Written request
Resume the forum thread below about when the next HD channels will arrive, writing on from the end of its final post.
— START OF Page excerpt —
# Next round of HDs -- how soon?



## mhking (Oct 28, 2002)

Okay, I've had the impression that channels would be introduced throughout the month of October as opposed to all at a one-fell-swoop at the end of the month. And if that's the case, what do you think will be next (most likely this week unless I miss my guess)?


----------



## PoitNarf (Aug 19, 2006)

I think a few more channels this week is certainly possible. The only date that is really important right now is when SciFi HD comes online though


----------



## DCSholtis (Aug 7, 2002)

Lets hope they light up the RSNs too. Hockey and NBA season beginning soon. Hockey this week in fact.


----------



## vollmey (Mar 23, 2007)

PoitNarf said:


> I think a few more channels this week is certainly possible. The only date that is really important right now is when SciFi HD comes online though


Yep, Scifi, USA, FX and then FSSW in HD and I'll be very happy for awhile.


----------



## hilmar2k (Mar 18, 2007)

DCSholtis said:


> Lets hope they light up the RSNs too. Hockey and NBA season beginning soon. Hockey this week in fact.


As long as that get's us League Pass games in HD.


----------



## pardon (Jul 11, 2007)

This might mean something or nothing at all but is good to share... My standalone TIVO just updated the guide and added the following channels

255 MGMHD
332 MTV (same programming as MTV on 331
332 MTVHD (looks like MHD programming)
514 MAXHDP
629 CSNDCHD

Good news for this week? who knows


----------



## PeeWee10 (Dec 13, 2006)

I want my NGC HD ...


----------



## vollmey (Mar 23, 2007)

PeeWee10 said:


> I want my NGC HD ...


That's right NGC HD, forgot that one.
— END OF Page excerpt —
— START OF Listing —
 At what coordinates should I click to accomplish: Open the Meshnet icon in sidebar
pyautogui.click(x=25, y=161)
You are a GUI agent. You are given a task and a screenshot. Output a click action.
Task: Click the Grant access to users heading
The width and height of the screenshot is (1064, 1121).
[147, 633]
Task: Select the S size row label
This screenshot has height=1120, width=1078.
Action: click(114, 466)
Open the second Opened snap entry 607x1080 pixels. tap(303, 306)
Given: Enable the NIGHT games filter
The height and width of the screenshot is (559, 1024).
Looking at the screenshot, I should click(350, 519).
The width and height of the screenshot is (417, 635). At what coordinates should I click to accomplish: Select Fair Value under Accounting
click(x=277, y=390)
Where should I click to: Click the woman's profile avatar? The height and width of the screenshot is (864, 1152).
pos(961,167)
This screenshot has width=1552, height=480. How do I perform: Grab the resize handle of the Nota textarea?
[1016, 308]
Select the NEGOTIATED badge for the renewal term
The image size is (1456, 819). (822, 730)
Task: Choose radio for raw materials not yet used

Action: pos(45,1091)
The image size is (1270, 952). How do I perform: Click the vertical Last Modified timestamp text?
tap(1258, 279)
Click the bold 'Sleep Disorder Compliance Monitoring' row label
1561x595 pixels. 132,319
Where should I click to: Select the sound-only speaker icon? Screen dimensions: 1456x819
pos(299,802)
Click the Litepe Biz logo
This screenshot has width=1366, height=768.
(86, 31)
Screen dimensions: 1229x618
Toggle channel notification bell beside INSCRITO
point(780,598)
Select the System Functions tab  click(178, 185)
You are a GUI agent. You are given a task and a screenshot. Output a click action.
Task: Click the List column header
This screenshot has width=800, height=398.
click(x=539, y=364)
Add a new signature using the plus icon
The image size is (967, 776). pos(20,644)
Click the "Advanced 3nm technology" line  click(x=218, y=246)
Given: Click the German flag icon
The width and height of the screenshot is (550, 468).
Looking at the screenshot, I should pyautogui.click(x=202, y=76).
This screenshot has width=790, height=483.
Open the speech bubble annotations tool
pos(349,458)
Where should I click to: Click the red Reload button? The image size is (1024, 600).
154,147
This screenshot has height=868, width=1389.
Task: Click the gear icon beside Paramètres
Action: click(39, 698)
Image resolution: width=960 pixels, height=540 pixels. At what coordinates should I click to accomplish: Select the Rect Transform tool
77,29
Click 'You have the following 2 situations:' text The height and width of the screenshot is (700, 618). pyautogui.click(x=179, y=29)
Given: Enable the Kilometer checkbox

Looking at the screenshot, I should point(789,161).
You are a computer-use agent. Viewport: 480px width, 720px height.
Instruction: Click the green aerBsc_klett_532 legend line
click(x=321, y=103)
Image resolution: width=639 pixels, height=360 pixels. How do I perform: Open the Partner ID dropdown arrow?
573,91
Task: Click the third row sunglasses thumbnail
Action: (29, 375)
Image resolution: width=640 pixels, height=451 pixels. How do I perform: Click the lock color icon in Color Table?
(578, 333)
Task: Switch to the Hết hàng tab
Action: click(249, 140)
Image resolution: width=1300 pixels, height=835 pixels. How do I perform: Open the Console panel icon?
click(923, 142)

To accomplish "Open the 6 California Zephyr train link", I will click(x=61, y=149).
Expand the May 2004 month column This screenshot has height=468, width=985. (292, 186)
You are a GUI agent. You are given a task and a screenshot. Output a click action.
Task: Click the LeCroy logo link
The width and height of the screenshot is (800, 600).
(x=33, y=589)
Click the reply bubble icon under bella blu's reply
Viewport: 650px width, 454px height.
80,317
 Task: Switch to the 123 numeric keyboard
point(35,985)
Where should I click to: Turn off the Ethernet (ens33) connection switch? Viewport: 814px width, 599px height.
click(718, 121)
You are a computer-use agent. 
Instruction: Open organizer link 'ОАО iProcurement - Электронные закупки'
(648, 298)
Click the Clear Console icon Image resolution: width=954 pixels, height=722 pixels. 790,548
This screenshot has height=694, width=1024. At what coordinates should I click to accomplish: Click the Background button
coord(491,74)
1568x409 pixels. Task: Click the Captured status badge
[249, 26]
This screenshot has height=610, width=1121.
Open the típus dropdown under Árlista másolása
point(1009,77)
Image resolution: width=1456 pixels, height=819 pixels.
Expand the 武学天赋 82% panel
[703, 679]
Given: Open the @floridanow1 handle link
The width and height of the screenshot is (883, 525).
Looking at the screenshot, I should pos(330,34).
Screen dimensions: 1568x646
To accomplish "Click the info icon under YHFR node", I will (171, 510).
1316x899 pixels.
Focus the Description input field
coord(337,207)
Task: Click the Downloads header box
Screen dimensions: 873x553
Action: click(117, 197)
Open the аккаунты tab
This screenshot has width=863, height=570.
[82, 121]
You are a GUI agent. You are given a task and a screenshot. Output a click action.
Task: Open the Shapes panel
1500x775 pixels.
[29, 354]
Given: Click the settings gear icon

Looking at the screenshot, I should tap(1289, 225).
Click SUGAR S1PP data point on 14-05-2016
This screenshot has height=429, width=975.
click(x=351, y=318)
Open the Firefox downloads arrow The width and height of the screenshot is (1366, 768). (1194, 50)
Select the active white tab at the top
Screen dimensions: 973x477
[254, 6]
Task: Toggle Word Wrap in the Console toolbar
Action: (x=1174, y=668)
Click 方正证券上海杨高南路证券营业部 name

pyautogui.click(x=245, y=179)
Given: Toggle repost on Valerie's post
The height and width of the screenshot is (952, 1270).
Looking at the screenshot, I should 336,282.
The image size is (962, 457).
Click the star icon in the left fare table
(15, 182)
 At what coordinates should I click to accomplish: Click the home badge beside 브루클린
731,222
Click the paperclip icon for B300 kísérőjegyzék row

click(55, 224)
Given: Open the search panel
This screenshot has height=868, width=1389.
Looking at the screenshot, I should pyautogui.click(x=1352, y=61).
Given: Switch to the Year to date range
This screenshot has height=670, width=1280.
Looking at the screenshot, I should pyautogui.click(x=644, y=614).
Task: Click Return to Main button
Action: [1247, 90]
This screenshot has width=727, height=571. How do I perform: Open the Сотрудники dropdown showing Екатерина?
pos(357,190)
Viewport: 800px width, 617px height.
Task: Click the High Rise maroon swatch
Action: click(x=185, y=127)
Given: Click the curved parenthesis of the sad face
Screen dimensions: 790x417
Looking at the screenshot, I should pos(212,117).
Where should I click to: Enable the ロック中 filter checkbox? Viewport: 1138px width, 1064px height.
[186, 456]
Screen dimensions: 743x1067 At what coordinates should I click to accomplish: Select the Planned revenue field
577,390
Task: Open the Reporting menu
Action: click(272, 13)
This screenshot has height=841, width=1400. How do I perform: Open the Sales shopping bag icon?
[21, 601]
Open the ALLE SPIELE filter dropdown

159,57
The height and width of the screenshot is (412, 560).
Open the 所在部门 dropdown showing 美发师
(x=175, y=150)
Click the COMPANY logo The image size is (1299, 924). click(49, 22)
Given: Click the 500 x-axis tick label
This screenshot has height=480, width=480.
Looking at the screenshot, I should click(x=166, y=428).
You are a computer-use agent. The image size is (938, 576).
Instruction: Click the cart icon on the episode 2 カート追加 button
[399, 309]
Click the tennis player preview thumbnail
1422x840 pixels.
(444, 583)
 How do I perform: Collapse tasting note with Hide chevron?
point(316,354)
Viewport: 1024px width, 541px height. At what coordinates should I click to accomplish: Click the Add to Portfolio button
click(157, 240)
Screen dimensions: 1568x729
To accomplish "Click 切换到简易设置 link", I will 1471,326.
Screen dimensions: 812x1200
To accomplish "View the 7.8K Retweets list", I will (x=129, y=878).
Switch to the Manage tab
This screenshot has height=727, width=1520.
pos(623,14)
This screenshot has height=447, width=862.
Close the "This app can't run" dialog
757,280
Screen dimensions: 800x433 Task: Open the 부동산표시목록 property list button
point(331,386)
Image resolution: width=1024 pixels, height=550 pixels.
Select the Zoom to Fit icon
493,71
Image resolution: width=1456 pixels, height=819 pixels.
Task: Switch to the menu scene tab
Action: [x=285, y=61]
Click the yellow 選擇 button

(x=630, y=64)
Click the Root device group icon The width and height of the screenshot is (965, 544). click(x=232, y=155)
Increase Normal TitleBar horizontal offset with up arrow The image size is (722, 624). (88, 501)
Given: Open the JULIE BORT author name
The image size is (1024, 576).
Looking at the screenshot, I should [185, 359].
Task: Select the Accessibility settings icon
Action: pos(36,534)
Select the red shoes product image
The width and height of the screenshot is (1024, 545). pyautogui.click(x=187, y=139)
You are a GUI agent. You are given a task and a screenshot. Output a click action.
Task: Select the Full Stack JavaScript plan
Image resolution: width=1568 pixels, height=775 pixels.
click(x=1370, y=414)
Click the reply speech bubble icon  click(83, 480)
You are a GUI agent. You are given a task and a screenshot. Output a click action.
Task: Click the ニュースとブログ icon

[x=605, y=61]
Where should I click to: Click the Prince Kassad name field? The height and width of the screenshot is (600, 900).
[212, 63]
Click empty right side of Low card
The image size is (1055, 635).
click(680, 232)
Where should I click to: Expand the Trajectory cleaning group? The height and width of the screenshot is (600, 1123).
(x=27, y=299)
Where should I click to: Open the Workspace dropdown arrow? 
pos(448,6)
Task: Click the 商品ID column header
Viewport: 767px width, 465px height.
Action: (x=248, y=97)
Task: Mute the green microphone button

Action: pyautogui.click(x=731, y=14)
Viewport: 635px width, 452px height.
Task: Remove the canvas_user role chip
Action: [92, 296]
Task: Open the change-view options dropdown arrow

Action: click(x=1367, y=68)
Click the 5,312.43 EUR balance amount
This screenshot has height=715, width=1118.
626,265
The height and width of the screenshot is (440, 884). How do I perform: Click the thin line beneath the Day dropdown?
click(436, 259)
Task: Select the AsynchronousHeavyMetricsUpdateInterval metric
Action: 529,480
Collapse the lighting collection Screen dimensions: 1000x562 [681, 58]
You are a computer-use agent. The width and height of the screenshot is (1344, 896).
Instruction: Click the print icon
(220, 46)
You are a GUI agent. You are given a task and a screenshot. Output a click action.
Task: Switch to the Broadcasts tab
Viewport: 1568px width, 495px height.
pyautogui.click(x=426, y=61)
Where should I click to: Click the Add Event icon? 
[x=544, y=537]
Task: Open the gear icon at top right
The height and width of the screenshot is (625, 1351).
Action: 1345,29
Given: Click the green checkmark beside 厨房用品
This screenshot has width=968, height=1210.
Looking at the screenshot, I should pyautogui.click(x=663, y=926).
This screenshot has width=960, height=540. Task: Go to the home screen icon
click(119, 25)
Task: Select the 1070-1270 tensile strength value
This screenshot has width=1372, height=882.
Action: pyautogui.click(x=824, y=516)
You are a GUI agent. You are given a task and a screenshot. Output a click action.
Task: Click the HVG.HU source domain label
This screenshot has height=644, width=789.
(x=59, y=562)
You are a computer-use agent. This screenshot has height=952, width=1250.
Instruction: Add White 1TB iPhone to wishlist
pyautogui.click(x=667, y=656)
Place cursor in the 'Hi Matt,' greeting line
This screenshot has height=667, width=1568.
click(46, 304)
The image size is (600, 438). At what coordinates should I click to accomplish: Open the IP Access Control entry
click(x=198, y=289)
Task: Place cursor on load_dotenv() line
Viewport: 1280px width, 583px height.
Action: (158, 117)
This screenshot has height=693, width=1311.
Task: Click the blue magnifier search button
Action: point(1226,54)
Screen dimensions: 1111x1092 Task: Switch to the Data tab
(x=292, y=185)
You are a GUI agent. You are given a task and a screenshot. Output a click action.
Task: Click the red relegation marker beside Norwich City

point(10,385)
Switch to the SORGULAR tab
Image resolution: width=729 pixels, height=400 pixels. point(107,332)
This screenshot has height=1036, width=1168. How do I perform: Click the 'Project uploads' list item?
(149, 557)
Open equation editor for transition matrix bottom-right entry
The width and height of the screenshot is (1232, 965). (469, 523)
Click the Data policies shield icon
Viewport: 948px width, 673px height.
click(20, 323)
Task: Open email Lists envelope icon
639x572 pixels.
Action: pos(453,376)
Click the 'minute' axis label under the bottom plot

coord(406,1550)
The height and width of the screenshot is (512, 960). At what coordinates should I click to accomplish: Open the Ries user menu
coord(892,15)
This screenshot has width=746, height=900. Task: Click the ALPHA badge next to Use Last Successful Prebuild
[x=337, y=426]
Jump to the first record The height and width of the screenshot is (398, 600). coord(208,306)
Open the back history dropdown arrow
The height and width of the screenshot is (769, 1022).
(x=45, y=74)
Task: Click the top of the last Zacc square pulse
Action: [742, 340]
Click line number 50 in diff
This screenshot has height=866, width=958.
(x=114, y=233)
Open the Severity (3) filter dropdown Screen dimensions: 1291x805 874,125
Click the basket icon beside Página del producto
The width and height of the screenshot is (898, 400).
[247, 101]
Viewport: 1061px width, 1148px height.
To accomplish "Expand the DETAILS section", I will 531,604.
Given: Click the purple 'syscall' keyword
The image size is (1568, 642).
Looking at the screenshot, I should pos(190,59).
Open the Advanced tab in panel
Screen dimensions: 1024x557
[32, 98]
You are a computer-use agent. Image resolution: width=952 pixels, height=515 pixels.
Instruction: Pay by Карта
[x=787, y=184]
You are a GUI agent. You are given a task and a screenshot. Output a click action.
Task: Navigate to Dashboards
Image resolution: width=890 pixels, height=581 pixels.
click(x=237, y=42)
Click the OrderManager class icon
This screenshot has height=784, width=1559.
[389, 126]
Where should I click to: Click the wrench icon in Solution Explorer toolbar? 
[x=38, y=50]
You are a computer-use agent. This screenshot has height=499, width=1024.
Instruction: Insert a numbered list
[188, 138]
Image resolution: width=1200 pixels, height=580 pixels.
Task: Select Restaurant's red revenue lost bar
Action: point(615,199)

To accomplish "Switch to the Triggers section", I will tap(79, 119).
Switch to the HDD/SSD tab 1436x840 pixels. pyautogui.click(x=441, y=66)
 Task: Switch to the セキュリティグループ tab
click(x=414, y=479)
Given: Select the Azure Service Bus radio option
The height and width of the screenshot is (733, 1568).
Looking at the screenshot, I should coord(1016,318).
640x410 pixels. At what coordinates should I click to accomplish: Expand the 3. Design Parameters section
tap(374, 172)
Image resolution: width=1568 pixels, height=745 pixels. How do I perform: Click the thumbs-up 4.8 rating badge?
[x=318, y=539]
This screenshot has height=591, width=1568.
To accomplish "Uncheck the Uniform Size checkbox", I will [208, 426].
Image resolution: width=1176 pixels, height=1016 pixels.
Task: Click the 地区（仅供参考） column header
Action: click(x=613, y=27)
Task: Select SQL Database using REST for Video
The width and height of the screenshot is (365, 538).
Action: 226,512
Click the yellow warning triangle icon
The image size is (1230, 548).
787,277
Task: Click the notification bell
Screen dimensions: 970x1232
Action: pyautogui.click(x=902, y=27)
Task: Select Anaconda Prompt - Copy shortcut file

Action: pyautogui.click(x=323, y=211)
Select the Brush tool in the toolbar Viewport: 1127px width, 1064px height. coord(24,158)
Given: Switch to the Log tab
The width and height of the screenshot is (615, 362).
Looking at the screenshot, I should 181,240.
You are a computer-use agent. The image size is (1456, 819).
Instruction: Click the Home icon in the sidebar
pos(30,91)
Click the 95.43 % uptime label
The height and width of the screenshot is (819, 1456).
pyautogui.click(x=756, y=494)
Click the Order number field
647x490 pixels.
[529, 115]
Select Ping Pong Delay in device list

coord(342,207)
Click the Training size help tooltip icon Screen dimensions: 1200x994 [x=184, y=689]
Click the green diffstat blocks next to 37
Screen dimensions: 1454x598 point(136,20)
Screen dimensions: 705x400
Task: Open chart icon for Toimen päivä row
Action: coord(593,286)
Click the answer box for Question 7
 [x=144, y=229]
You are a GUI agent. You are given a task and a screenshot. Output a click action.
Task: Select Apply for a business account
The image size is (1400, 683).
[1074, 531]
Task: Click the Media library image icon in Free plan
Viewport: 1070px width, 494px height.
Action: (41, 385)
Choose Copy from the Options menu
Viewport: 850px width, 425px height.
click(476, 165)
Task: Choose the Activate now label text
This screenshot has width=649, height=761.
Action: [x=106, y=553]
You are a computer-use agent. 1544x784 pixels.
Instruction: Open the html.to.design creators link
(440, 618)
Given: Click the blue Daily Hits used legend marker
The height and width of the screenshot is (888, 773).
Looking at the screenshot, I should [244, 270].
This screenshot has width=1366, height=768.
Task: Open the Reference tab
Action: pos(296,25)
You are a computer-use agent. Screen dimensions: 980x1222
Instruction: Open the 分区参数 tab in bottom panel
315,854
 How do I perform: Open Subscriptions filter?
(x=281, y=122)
— END OF Listing —
Exercise response
----------



## smiddy (Apr 5, 2006)

pardon said:


> This might mean something or nothing at all but is good to share... My standalone TIVO just updated the guide and added the following channels
> 
> 255 MGMHD
> 332 MTV (same programming as MTV on 331
> ...


If DirecTV goes with 70 by the end of the month and 100 by the end of the year, we should get, weekly, from 4 to 6 channels a week. These 5 appear to be ready to go...


----------



## JerryElbow (Jun 14, 2007)

SciFi, NGC, USA, FX, Bravo and MGM-HD, in that order. After that, work on getting Comedy Central and maybe BBC-America and I will almost never have to watch SD again. I'm curious about Cartoon Network. Other than animated movies, what animation is in HD (and by that, I'm including 16:9 aspect ratio)? Any ideas if the upcoming new movies/episodes of Futurama are being produced in HD?

Just as important though, fix the video/audio synch issues so many of us are having with HD channels (I just got DirecTV with two HR20s a week ago and have watched HD almost exclusively so I don't know if it's a hardware issue, and HD issue or an issue with all DirecTV programming).


----------



## 21hawk (Nov 16, 2006)

I have a charge for Cinemax HD on my account dated the 28th, may mean something?


----------



## lobofanina (Apr 14, 2007)

PoitNarf said:


> I think a few more channels this week is certainly possible. The only date that is really important right now is when SciFi HD comes online though


I'm hoping for Sci-Fi by Tuesday so I can catch "Eureka" in HD.


----------



## Baldmaga (Sep 1, 2007)

DirecTV took down the 70 by October on their website btw.


----------



## betterdan (May 23, 2007)

Baldmaga said:


> DirecTV took down the 70 by October on their website btw.


I still see it saying 70 by October. http://www.directv.com/DTVAPP/global/contentPageNR.jsp?assetId=P4360042&CMP=ILC-Q407-CustFilm-100HD
Look at the second paragraph under the picture.


----------



## PoitNarf (Aug 19, 2006)

Baldmaga said:


> DirecTV took down the 70 by October on their website btw.


What page are you looking at? I just checked and it still says 70 by the end of October:

http://www.directv.com/DTVAPP/global/contentPageNR.jsp?assetId=3280008


----------



## Baldmaga (Sep 1, 2007)

betterdan said:


> I still see it saying 70 by October. http://www.directv.com/DTVAPP/global/contentPageNR.jsp?assetId=P4360042&CMP=ILC-Q407-CustFilm-100HD
> Look at the second paragraph under the picture.


ahh, I was only looking at the image, which used to say 70 by Oct. Hey, that's great news then~!


----------



## Racer88 (Sep 13, 2006)

Still says it here as well. Actually says OVER 70...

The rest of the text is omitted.